In 2005, few people were willing to host Banksy’s Crude Oils show—chiefly because the guerrilla street artist wanted 200 live rats scurrying around the show. But, the London collectors Roland and Jane Cowan were unperturbed and offered Banksy the basement at 100 Westbourne Grove in west London.
When the show closed 11 days later, the couple bought Show Me the Monet (2005)—Banksy’s parody of Claude Monet’s Impressionist water lilies and the crowning piece of the exhibition—for £15,000, according to Banksy’s former agent, Steve Lazarides. Another work was gifted to the couple as part of the arrangement. The Cowans declined to comment.
Last night, Show Me the Monet sold for £6.4m (£7.6m with fees; est £3m-£5m) to a determined Asian collector who slugged it out for nine minutes with five others during a live streamed auction at Sotheby’s. The price is Banksy’s second highest at auction.
Lazarides warns whoever is taking the canvas home, it is “imbued with the stench of rats”. He says: “Banksy came to me with an idea for the show and said, ‘I want 200 live rats running around.’ So I said: ‘Okay. It might take some doing.”
The Cowans were the first people to to say yes, according to Lazarides. “The whole space was lined with galvanized steel, so the rats couldn’t chew through everything,” he says. “By the end of it the stench was unbearable.” Despite the best efforts of the local council, who tried to shut it down, the exhibition attracted throngs of people. “It was still an incredibly anarchic phase of his career, it was boiling point,” Lazarides says. “People were queuing to get in. They had to sign a waiver that said if they got bitten and got sick, it was their own responsibility.”
Show Me the Monet was last shown at Lazarides’s former gallery, Lazinc, in 2018. At the time, Lazarides estimated the painting to be worth “north of £5m”—although the work, officially at least, was not for sale.
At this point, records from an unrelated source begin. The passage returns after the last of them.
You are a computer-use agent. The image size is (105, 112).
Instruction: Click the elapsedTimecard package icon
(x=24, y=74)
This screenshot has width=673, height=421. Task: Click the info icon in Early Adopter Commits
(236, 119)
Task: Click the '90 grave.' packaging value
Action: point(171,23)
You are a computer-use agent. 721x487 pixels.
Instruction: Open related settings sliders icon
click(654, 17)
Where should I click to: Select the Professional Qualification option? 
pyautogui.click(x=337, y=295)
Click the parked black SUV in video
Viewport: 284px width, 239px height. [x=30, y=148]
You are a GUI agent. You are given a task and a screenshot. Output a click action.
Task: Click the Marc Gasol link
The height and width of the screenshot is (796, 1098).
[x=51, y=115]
Alex Branczik, Sotheby’s head of contemporary art in Europe, who entered the bidding at £5.7m last night, says it’s a painting “which people have been chasing for many years—the owners have had several unsolicited offers over the years, at pretty high numbers”.
Nor is it the first time Banksy has topped the bill at an evening sale at Sotheby’s. Last October, Devolved Parliament, an enormous painting from 2009 of a House of Commons chamber packed with chimpanzees, rocketed to an auction record of £8.5m (£9.9m with fees), matching the price for Jean-Michel Basquiat’s Pyro (1984).
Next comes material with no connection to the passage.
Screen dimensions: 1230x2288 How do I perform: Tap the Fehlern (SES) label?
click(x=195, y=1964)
Back then, Brexit was the biggest thorn in the side of the art market—this year there is also a global pandemic and US elections to contend with. Despite this, the contemporary evening sale in London achieved £39.5m (£47.8m with fees)—on a par with the equivalent sale in 2019, but below the pre-sale £42.4m low estimate.
Six lots were withdrawn prior to the auction, denting the total by around £10m.
The earlier Parisian leg of the double bill, titled Modernités, also came in below estimate, fetching £17.7m in total (£21.5m with fees; est £19.4m-£27.4m).
Give the prevailing climate of anxiety, Branczik says he is “pleased” to have matched last year’s total: “There are a lot of factors which have not made it the easiest moment to be selling in. In light of that, I’m very satisfied with the results.”